Every record below must be written out exactly. Leave out the pictures.

Dataset entries =
··········
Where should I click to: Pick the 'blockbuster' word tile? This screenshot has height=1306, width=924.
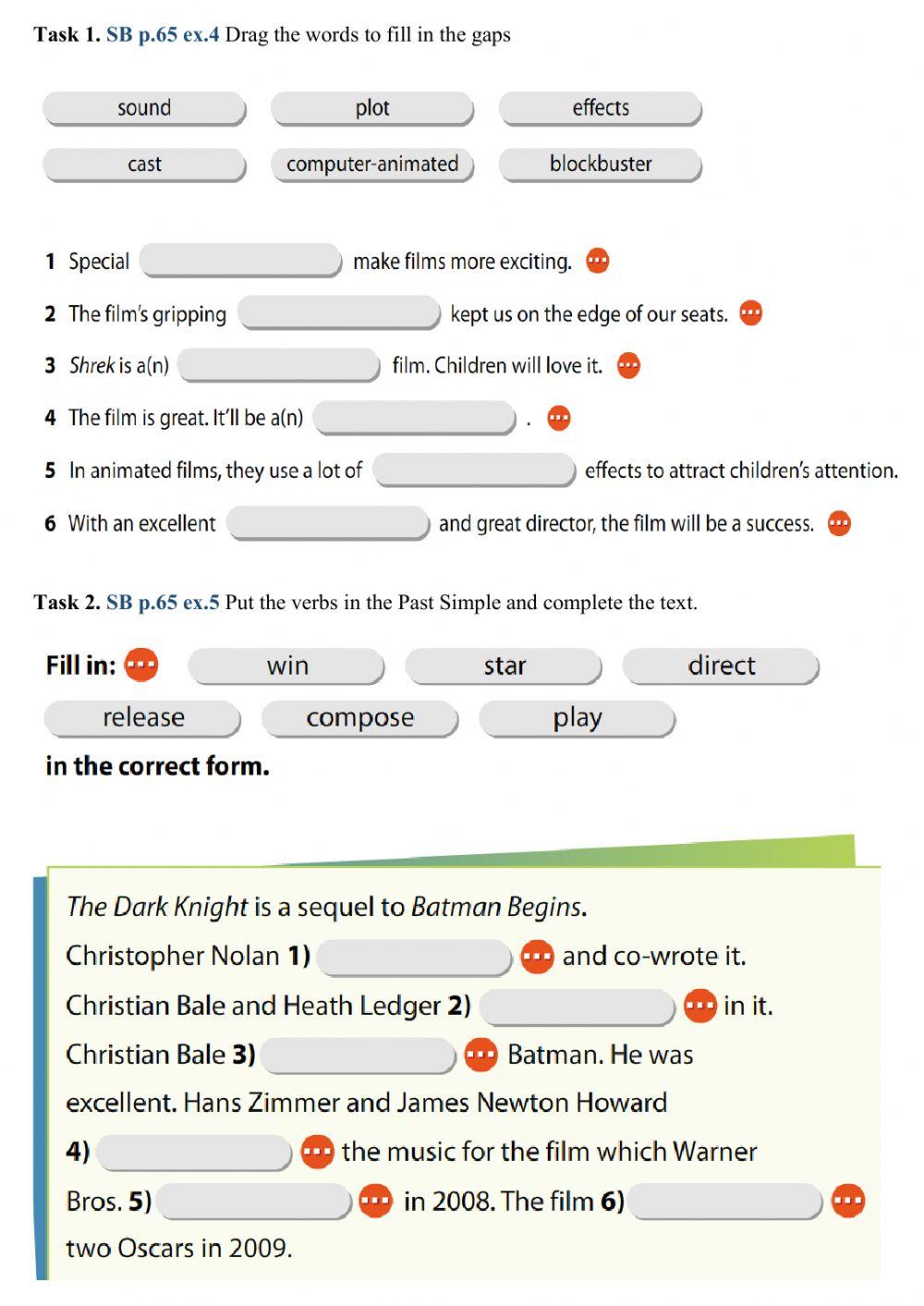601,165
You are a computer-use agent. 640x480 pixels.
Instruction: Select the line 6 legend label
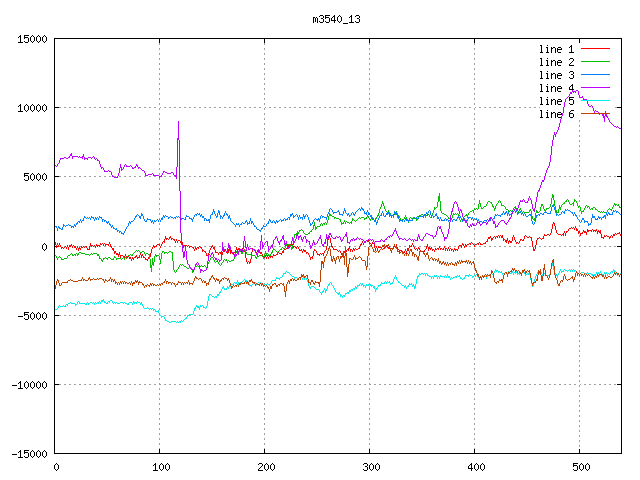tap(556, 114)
··········
EXERCISE RESULT =
Where should I click to: Pick the 'blockbuster' word tile? This screenshot has height=1306, width=924.
601,165
You are a computer-use agent. 640x480 pixels.
Instruction: Select the line 6 legend label
tap(556, 114)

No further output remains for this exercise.